Focusing On The Music At The Expense Of The Listener. Welcome To Radio

Last Updated on: 21st April 2015, 01:58 pm

I’ve known about 101.9 Dawg FM since it launched a few years ago, but for one reason or another I’d never tuned in to check it out until yesterday even though the idea of a full-time blues station sounded like one of the best things in the world to me. Suffice it to say, after only half an hour I was jealous of the good folks in Ottawa and thankful for online streaming.

The sound is mostly all blues music with a few more well known tunes that could be considered blues rock thrown in here and there to hopefully grab the wider audience of dial scanners looking to hear something they know. Why is there nothing else on the radio in Canada that sounds like this? I know a blues station in every market likely wouldn’t work, but there only being one of them in the entire country is pretty strange. It would take a bit of thought and some planning, but I’m sure a blues station could do ok in a few cities.

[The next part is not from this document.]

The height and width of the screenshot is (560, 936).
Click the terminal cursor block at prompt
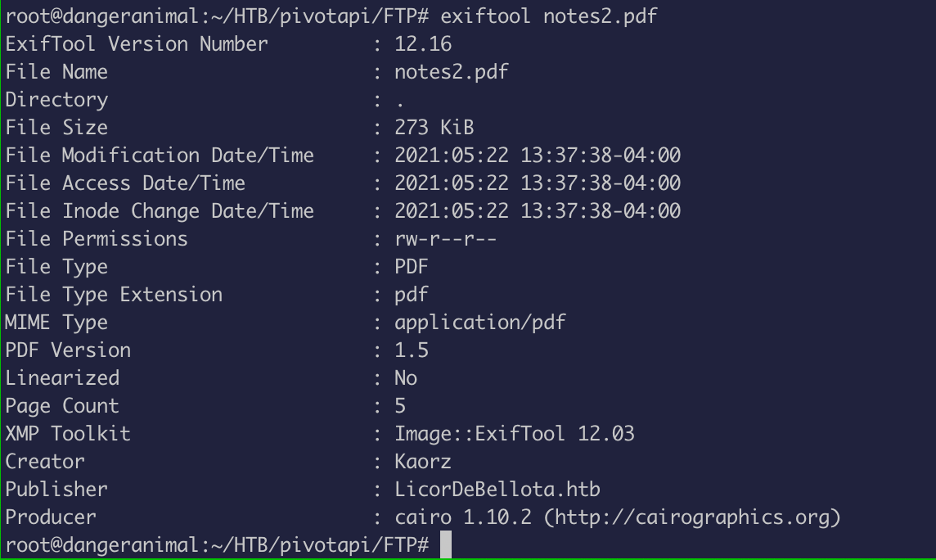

Wow Steve, you’re being very kind to a radio station. Are you ok?

Hang on, I’m getting there. This is radio, you know we can’t have nice things. And since we can’t have nice things, why wouldn’t my new favourite radio station up and do something stupid right around the time I start listening?

Bernard said the station will start focussing more on the music.
“We want to focus more on the music, less talking. We want this radio station to be known as a music-centric station, we are Canada’s only blues-formatted, full-time dedicated station.
“To that end we want more music that is focused on the genre so that is why these changes have been put in place,” he said.
“The overall direction of the shows we feel was in need of an overhaul to affect the more music content that we do want. Unfortunately, it meant letting these two guys go,” he said.

“These two guys” are morning host Dylan Black and afternoon host J-Man, who had both been with the station since it signed on.

I guess that’s why even though I was loving the music yesterday afternoon, I couldn’t shake the feeling that something wasn’t quite right. The DJ, who’s name I either didn’t catch or was never spoken, seemed very unremarkable. He sounded a bit like he didn’t know the music at all and was just trying to fake his way through the shift he was covering. If that’s what focusing on the music means and let’s face it, it usually does, then Dawg just lost a couple of points in my eyes.

I have no idea if Black and J-Man were any good, but if they were canned in order to “focus on the music,” they likely were. Radio has a long and storied history of firing talented broadcasters with personality and interesting stories to tell.

There’s nothing wrong with focusing on the music. We all want more music. But any station, especially one with a format like blues which is going to be unfamiliar to the majority of potential listeners, needs hooks to keep people interested. There needs to be somebody there to explain why this song I’ve never heard is important. Why should I care about this guy who plays a guitar? What makes him different than the guy who played guitar on the song before him? Faceless robots who’s only job is throwing it to the traffic report can’t make the connection that’s needed to make listeners feel like they’re part of the experience. And once you don’t feel like you’re part of the experience, all that’s left is an iPod with commercials, and nobody wants or needs one of those.